ARTICOLO.
–Se ti svegli la mattina e senti di avere delle idee che devi realizzare, delle ossessioni da creare. Se hai questo bisogno, allora sei sicuramente un artista. –
L’arte accademica di Caravaggio e le grandi opere dei Maestri del passato vengono messe in discussione da Marina Abramovic nelle sue performance travolgenti e disperate, portate quasi all’esasperazione. Qui i sensi e le certezze vengono meno e si sbriciolano come castelli di sabbia.
Il genio destabilizzante della Prova che la donna affronta nelle sue rappresentazioni, trascina forsennata il pubblico spettatore fino al suo annichilimento, l’uditorio perde il proprio ruolo e si ritrova al centro della scena come protagonista, costretto ad affrontare le sue tragedie e le sue paure più aberranti.
In questa nuova e viscerale Arte non c’è più spazio per i pennelli e i colori, è il corpo dell’artista ad assumere la veste della tela, esso è cera liquida nelle mani della platea. Le emozioni del pubblico rimbombano disgraziate con il susseguirsi del ritmo incalzante dell’esibizione, il tutto lascia attoniti e sconvolti, angosciati.
Marina Abramovic è infatti tra le artiste contemporanee più famose e discusse al mondo. La sua arte è stata definita più volte disturbante e complessa da digerire, maturare, comprendere. Originaria di Belgrado nella malinconica Serbia, ha sempre cercato di spingere se stessa oltre limiti inimmaginabili.

RECORD DEL DATASET.
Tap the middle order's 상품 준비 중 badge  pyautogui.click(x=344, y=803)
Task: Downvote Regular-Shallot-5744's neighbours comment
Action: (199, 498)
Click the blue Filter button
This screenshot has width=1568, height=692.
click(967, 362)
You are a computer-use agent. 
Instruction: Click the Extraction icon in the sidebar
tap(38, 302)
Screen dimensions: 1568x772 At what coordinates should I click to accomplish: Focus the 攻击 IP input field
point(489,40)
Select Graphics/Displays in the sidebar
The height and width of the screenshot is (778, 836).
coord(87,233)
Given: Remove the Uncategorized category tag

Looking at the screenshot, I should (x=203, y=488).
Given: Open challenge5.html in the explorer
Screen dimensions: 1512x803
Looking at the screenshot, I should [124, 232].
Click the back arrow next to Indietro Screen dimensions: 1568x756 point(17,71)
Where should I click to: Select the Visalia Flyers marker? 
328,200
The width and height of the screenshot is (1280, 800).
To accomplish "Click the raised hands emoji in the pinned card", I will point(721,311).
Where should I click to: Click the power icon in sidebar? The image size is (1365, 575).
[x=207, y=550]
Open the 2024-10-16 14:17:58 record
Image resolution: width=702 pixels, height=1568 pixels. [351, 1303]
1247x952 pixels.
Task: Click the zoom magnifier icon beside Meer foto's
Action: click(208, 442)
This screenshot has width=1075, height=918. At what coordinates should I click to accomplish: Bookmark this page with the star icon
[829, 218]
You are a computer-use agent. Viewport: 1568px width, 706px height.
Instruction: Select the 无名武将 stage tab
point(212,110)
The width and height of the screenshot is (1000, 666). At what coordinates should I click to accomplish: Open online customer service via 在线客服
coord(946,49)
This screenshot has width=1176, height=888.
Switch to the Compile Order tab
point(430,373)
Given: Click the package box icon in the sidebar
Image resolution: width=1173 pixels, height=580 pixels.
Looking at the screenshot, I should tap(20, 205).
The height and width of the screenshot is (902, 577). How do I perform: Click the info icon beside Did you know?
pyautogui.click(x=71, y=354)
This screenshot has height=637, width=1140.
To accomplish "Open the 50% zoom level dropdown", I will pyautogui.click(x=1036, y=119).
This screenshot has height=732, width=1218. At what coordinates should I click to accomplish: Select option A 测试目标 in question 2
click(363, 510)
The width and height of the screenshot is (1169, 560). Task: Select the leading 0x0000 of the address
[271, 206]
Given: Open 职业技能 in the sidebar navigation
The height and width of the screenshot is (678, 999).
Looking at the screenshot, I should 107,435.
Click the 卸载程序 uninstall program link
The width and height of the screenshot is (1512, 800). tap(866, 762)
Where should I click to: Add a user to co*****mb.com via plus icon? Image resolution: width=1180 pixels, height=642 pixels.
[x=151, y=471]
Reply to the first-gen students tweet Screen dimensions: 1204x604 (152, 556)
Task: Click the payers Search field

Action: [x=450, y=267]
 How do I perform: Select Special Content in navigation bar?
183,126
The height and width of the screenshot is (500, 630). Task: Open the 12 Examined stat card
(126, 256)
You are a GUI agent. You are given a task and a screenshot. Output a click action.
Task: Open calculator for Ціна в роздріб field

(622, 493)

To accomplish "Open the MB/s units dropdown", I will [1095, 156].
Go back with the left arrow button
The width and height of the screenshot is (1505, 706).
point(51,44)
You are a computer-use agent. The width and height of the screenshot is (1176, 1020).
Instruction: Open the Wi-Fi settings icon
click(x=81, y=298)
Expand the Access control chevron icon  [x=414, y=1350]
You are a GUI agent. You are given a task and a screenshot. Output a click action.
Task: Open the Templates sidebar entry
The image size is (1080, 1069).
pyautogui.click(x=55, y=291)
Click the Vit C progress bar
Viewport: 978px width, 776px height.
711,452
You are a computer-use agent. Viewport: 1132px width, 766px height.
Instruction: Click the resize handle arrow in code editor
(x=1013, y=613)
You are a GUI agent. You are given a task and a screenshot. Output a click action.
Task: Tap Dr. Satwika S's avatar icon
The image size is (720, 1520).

OBIETTIVO DICHIARATO 1.
Secondo l'articolo su Marina Abramovic, di quale città è originaria l'artista?
OBIETTIVO DICHIARATO 2.
Prosegui l'articolo su Marina Abramovic partendo dopo la sua ultima frase.
I record non hanno alcun legame con l'articolo.

RISPOSTA 1.
Di Belgrado, in Serbia.

RISPOSTA 2.
Le sue performance sono state negli anni un’analisi profonda di affanni e sgomenti, dettate dai turbamenti dell’anima che esplodono alla vista del dolore e dell’agonia.
Ma come reagisce il pubblico di fronte alla reale sofferenza?
–Quest’arte non è come il teatro, qui il sangue non è finto. –
Si instaura un vero e proprio dialogo tra l’artista e il pubblico, che intesse, con i propri strazi e i propri tormenti, i lembi stracciati dell’esecuzione. Vi è un susseguirsi delle vicende che in quelle poche ore prendono forma, Marina Abramovic non è altro che il mezzo per portare alla luce la brutalità degli uomini, la loro bestialità, una dimostrazione cruda e sprezzante di quanto noi tutti siamo uguali e insignificanti.
Marina Abramovic a Napoli
Ne è una prova la sua performance più famosa: Rhytm 0 alla Galleria Studio Morra di Napoli nel 1974.
Sotto lo sguardo di visitatori confusi e impreparati, fu allestito un tavolo ricco di oggetti di diversa natura: strumenti sia di piacere che di dolore. Vi erano infatti coltelli, lame, piume e fiori, martelli, catene e una rivoltella carica. Tutto poteva essere usato sulla donna, per sei ore quest’ultima avrebbe concesso la propria carne agli spettatori: non avrebbe reagito, non avrebbe chiesto pietà, non avrebbe ostacolato la volontà del suo pubblico. Marina Abramovic decise di oltrepassare così ogni limite, portando quegli uomini e quelle donne nella Galleria Morra a chiedersi cosa avrebbero fatto, cadute tutte le barriere della formalità, ad un oggetto, e non più ad una persona.
“Il pubblico può uccidermi” dichiarò Marina Abramovic, senza fronzoli o giri di parole. Lo spettacolo era tutto lì, tra le mani di coloro che vi partecipavano, tra le decisioni di chi ha il potere, e la piena libertà di chi può scegliere la sorte della sostanza inerme davanti a sé.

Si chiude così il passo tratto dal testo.